Good games for preschoolers4
My daughter just turned 4, and I got her Leapster 2 for Christmas. I decided on Ratatouille first, since we have the movie and games seemed suited to her abilities.

Graphics are not great, but work fine. Voices are identical to those in the movie. There are 5 games on the cartridge: sorting items into categories (by color, by food group), matching items (memory game; match letters, numbers, colors, shapes), cooking (choosing ingredients, adding them to pot, mixing, setting timer, putting on icing; includes 'create-your-own-recipe'), catching things (they plop from the ceiling and Remy needs to be moved around to catch the appropriate ones), and surfing through sewers (also a catching game: catch specified items while avoiding wrong ones).

My daughter has been playing with this game for less than a week now and plays with it not for long, but 5-10 times every single day. She loves the cooking game. She figured it all out immediately and keeps going back to it all the time. (BTW, there is barely any difference between levels 1 and 3 in the cooking game.) Matching she also found easy (she doesn't know letters, but was matching them without problem whatsoever, repeating sounds as Remy was saying them), in fact maybe too easy, because she much prefers cooking. Sorting is easy to do, but concepts get harder (e.g., sort items into fruits vs. meat and beans category) so she is not into it. She likes the surfing game but doesn't do much with it. And finally, the catching game I myself find too hard on level 1 (items seem to drop too fast, I have no time to move Remy) so we haven't tried it yet.

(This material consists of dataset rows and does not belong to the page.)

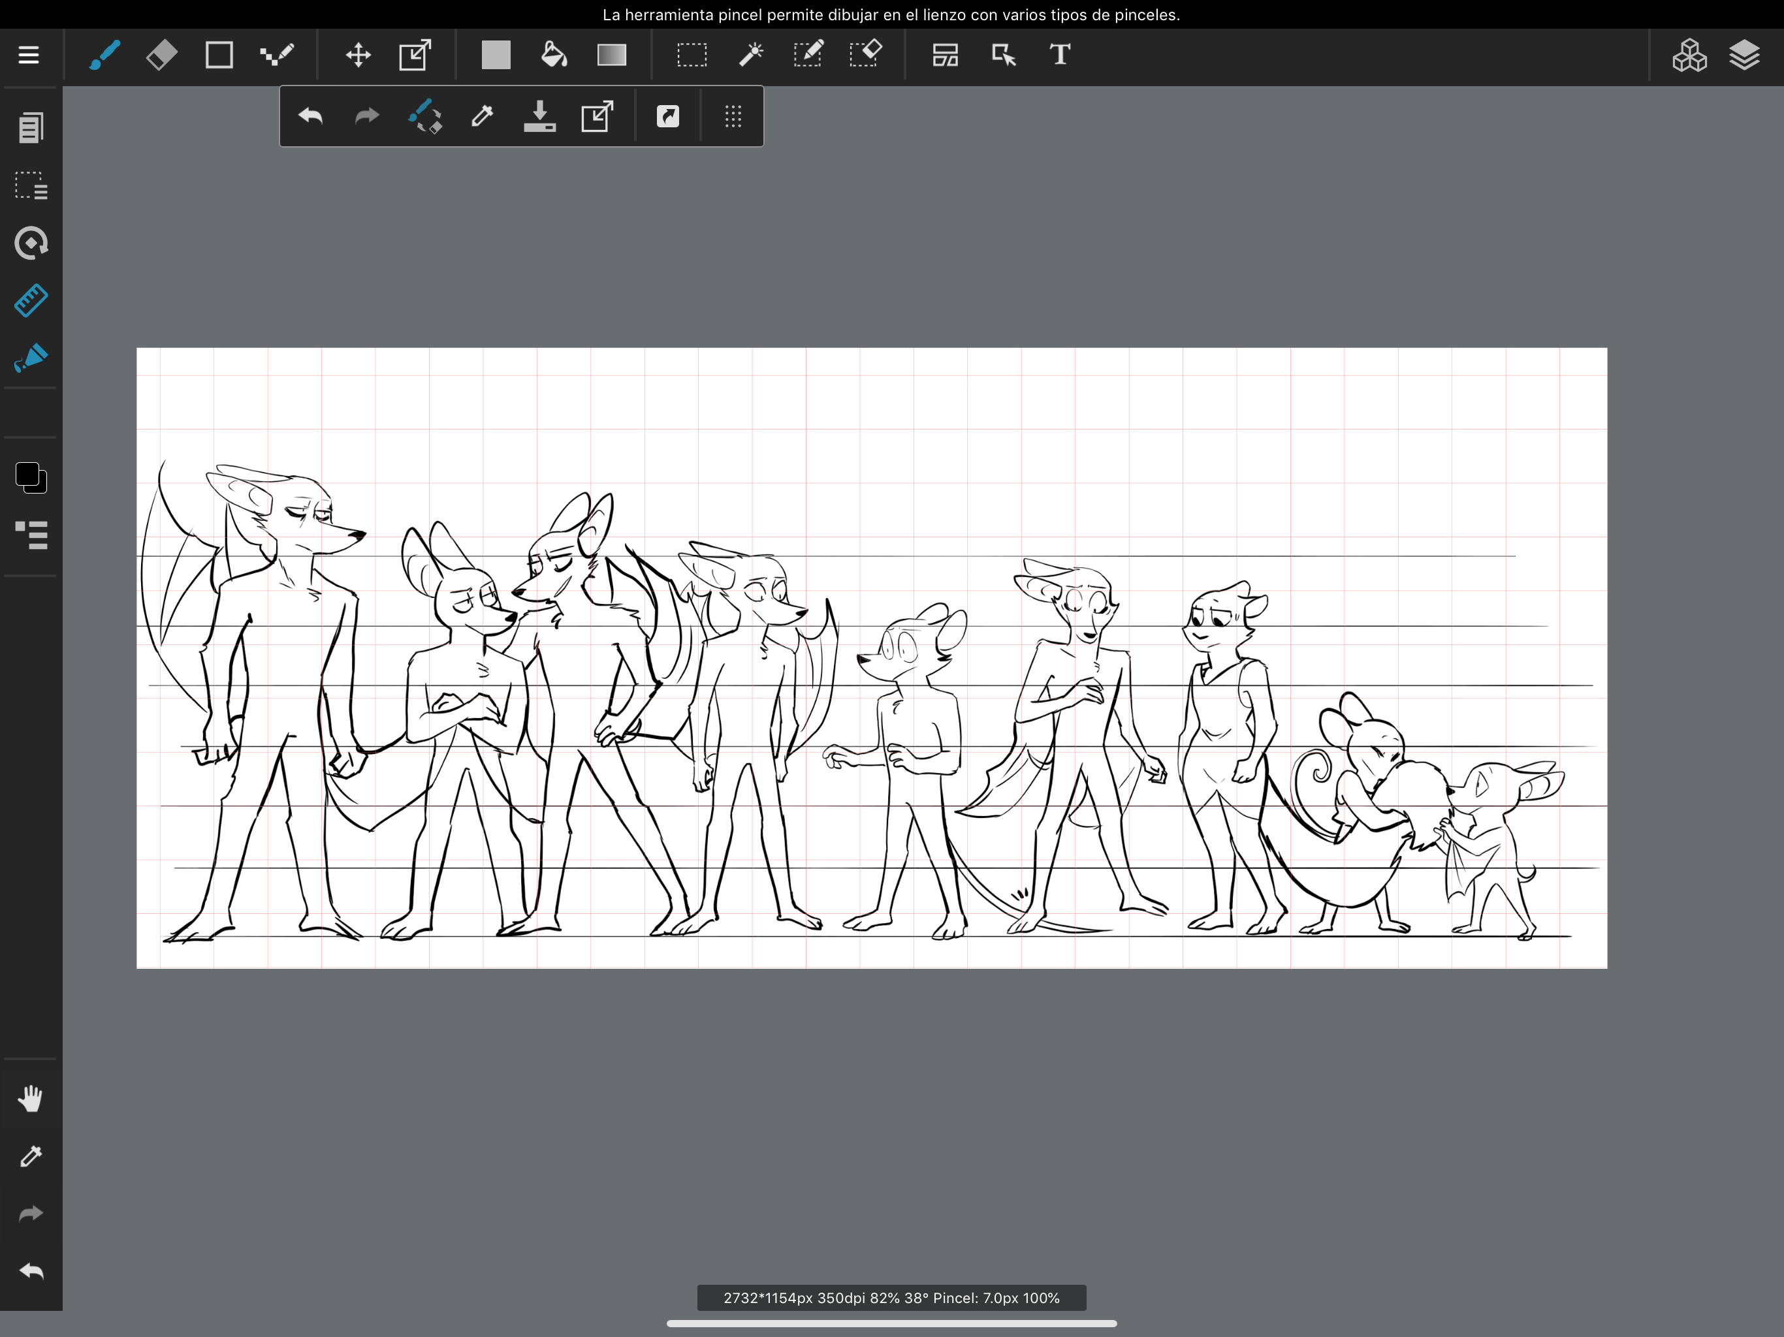Toggle the blue pen correction icon
The image size is (1784, 1337).
(31, 357)
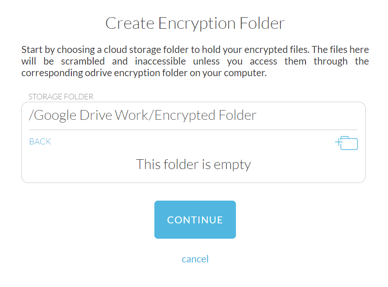The image size is (388, 287).
Task: Click the cancel link below CONTINUE
Action: coord(195,259)
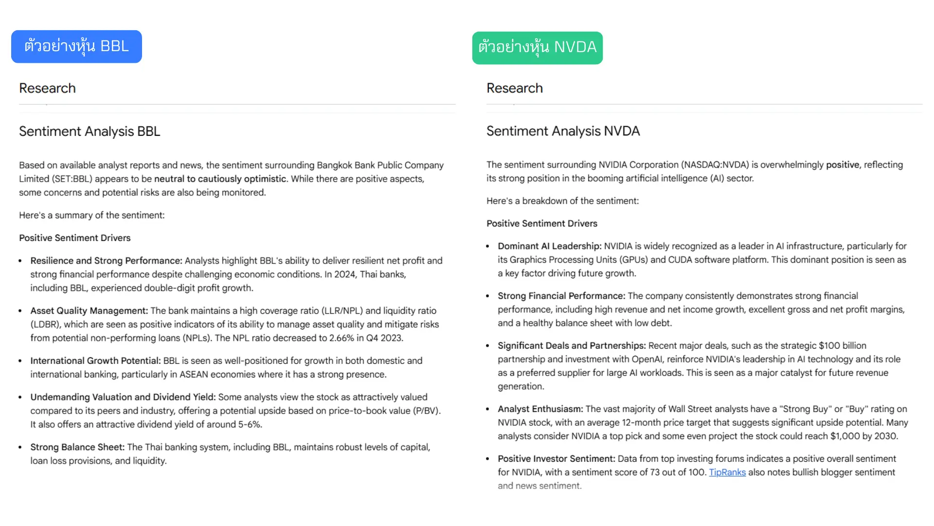Click the Sentiment Analysis NVDA title
The width and height of the screenshot is (934, 526).
[x=563, y=131]
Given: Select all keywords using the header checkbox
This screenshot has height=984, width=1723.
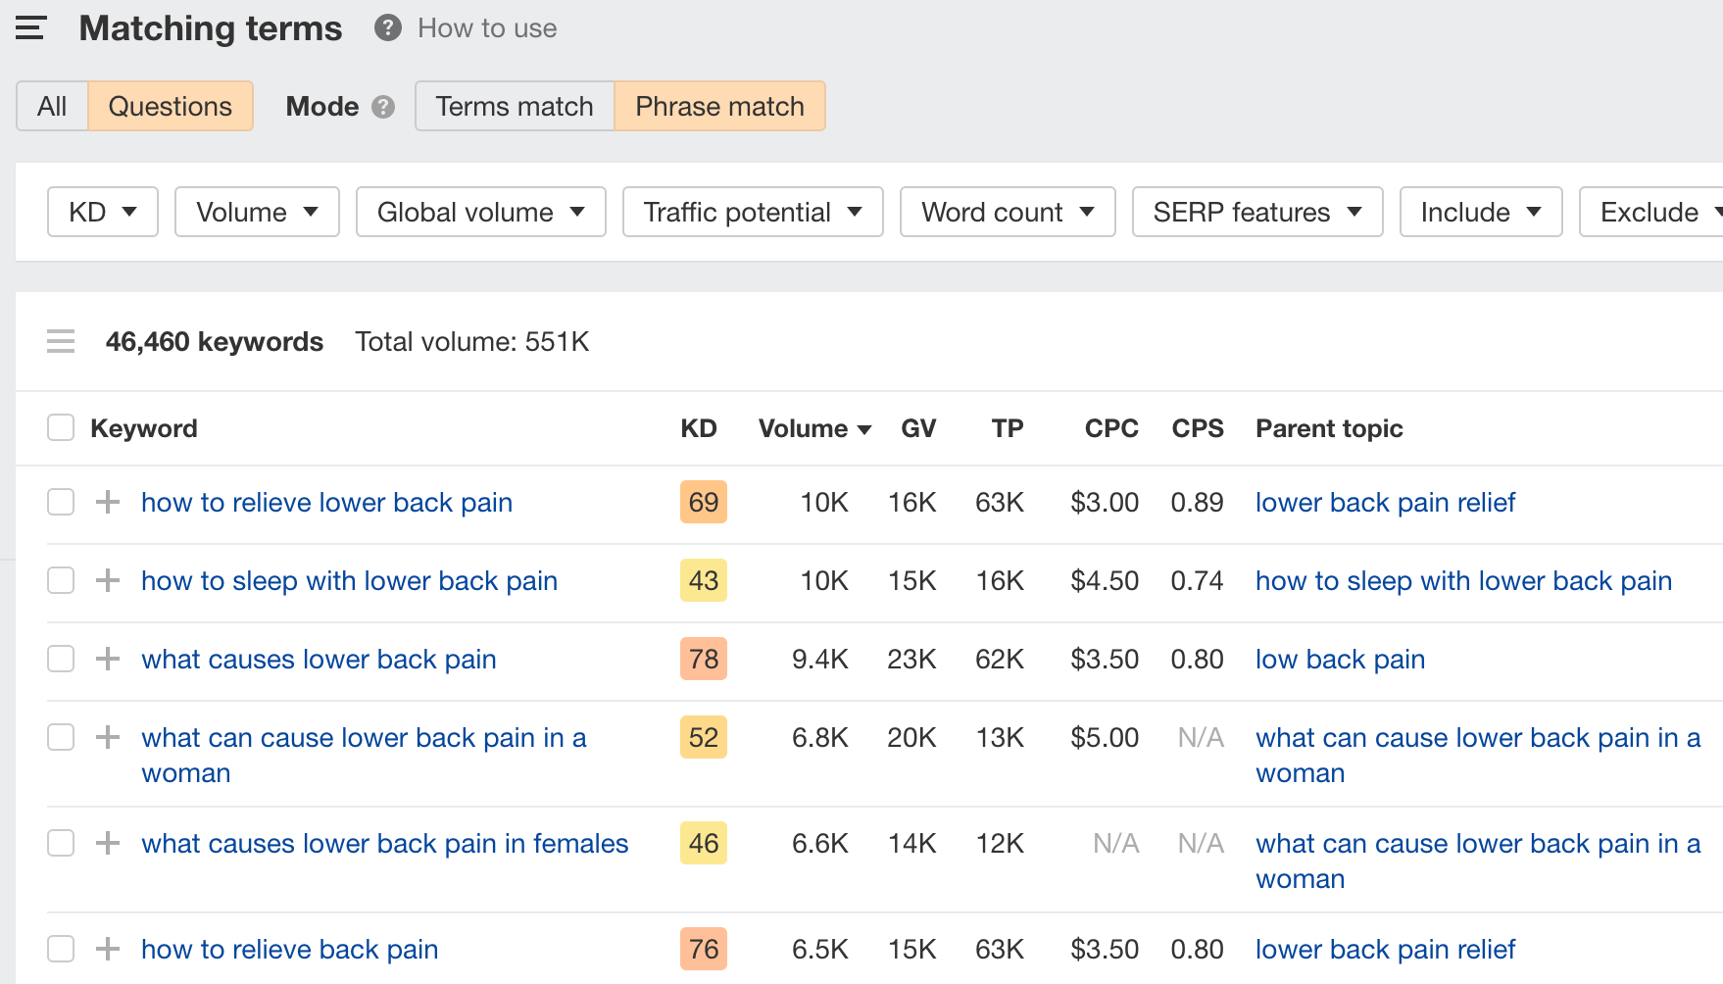Looking at the screenshot, I should (60, 427).
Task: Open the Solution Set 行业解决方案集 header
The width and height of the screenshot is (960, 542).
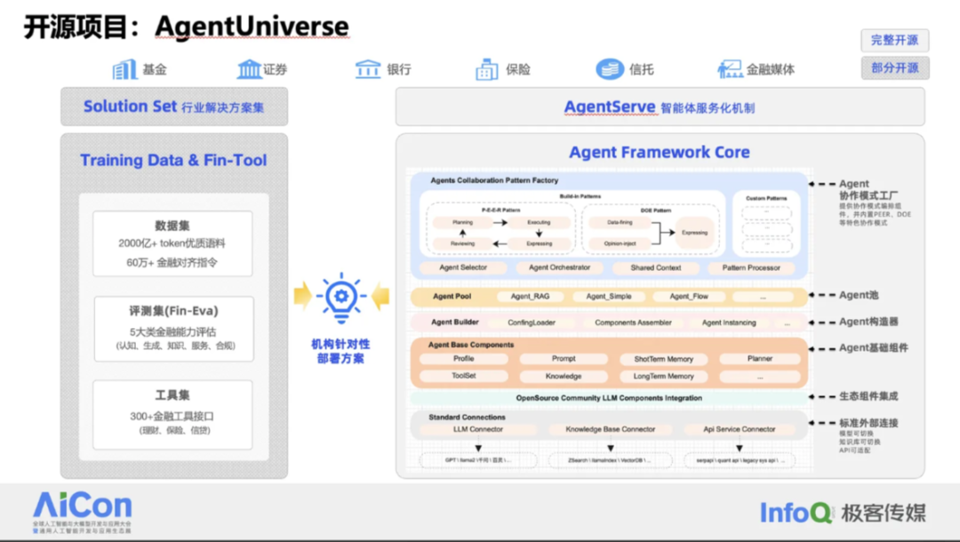Action: point(174,107)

Problems: Occasionally (rarely) our Leapster just freezes, and we have to restart the Leapster. (This could be the console problem, not the game problem.) Levels of games don't start intuitively. E.g., memory matching started off with letters and numbers even at level 1, whereas colors and shapes should clearly come first. Yesterday we discovered that the recipe book in cooking, which has 4 marked pages (spice cake, eclairs, tomato soup, and create-your-own) had only the create-your-own recipe remaining, and we couldn't get the other ones back even by restarting the Leapster.

Summary: despite minor problems, I think there is a nice combo of games for different levels of different cognitive and motor capacities on this cartridge, so it should last for a long time. It seems to be a good beginner's cartridge, as it doesn't come on strong with reading and math skills which younger children may not have.

My kids love this.5
I never get asked, "can you help me, mom?" with this one. They've been able to play independently with this game since day one of getting it. I do hear, "mom, has it been an hour already?" Which is my limit for any t.v. or "screen" activity. I really like this game.